---- Document text

Essex had the entire fourth day to secure their victory, though they only spent half of it. Their 191 runs were up inside 44.2 overs, England A left-hander Alastair Cook the fastest scorer with 59 off 69 balls while Zimbabwean keeper Andy Flower finished with 74 not out to lead Essex to their target. Leicestershire were trying to slow the chase down by bowling few overs, and were deducted half a point for the slow over rate.(Cricinfo scorecard)
County Championship: Northamptonshire v Essex (11–14 May)
Northamptonshire (12pts) drew with Essex (6pts)

--------
---- Data records

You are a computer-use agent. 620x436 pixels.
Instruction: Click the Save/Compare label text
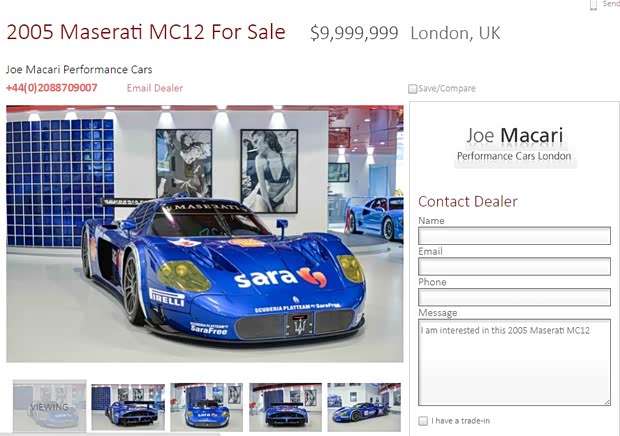click(x=447, y=89)
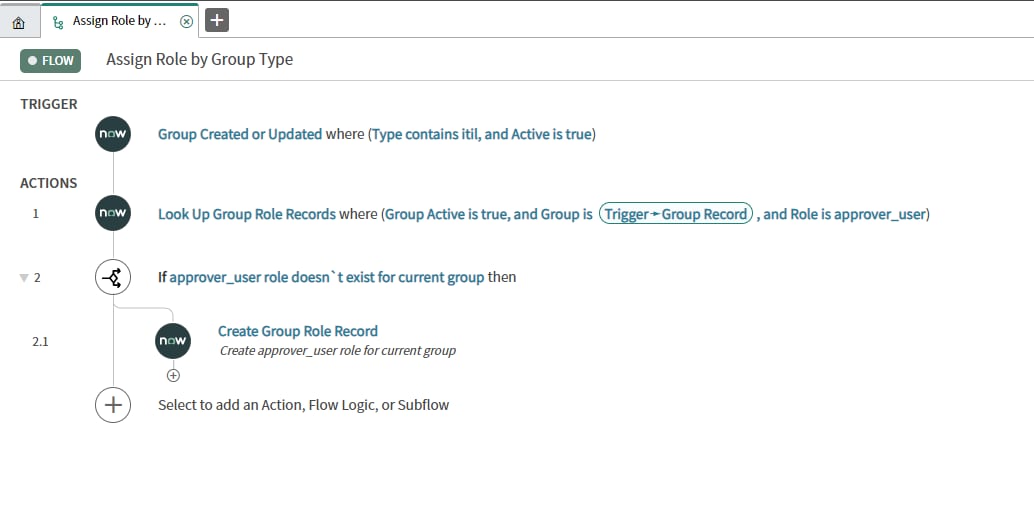Click the ServiceNow icon for action 1
1034x511 pixels.
pyautogui.click(x=113, y=213)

--------

• Directions
1. Based on the cricket report, decide whether each statement agrees with it. Answer yes or no, and quote the words of the report that decide it.
(a) Essex reached their target in fewer than 45 overs.
(b) Alastair Cook was the fastest scorer in the Essex chase.
(c) Leicestershire lost a full point for their slow over rate.
2. Shorten the paragraph of the cricket report that begins "Essex had the entire fourth day" into a bulleted list that keeps its main facts.
3. Go on with the cricket report from the point where it stops.

• Response list
1.
(a) Yes: "Their 191 runs were up inside 44.2 overs"
(b) Yes: "England A left-hander Alastair Cook the fastest scorer with 59 off 69 balls"
(c) No: "were deducted half a point for the slow over rate"

2.
- Essex had all of the fourth day to win but needed only half of it.
- They reached 191 inside 44.2 overs.
- Alastair Cook was the fastest scorer, with 59 off 69 balls.
- Andy Flower finished on 74 not out and led Essex to their target.
- Leicestershire bowled few overs to slow the chase and were deducted half a point for the slow over rate.

3.
At Northampton the home side batted first. Bilal Shafayat (153) and Usman Afzaal (168) scored centuries to help Northamptonshire to 552 for 7 declared. When Essex finally got to bat after nearly nine hours in the field, Johann Louw took 6 for 51, as Essex lost their last seven wickets for 44. Three batsmen were dismissed for ducks by Louw, and another for three, as Essex made a total of 178. The follow-on was enforced, and Essex batted for nearly eleven hours to draw the game. Alastair Cook made a career-best 195 in 513 minutes, supported by Zimbabwean Andy Flower, who made 142 not out, as Essex made it to the draw by making 495 for 6 declared. (Cricinfo scorecard)
National League: Essex v Glamorgan (15 May)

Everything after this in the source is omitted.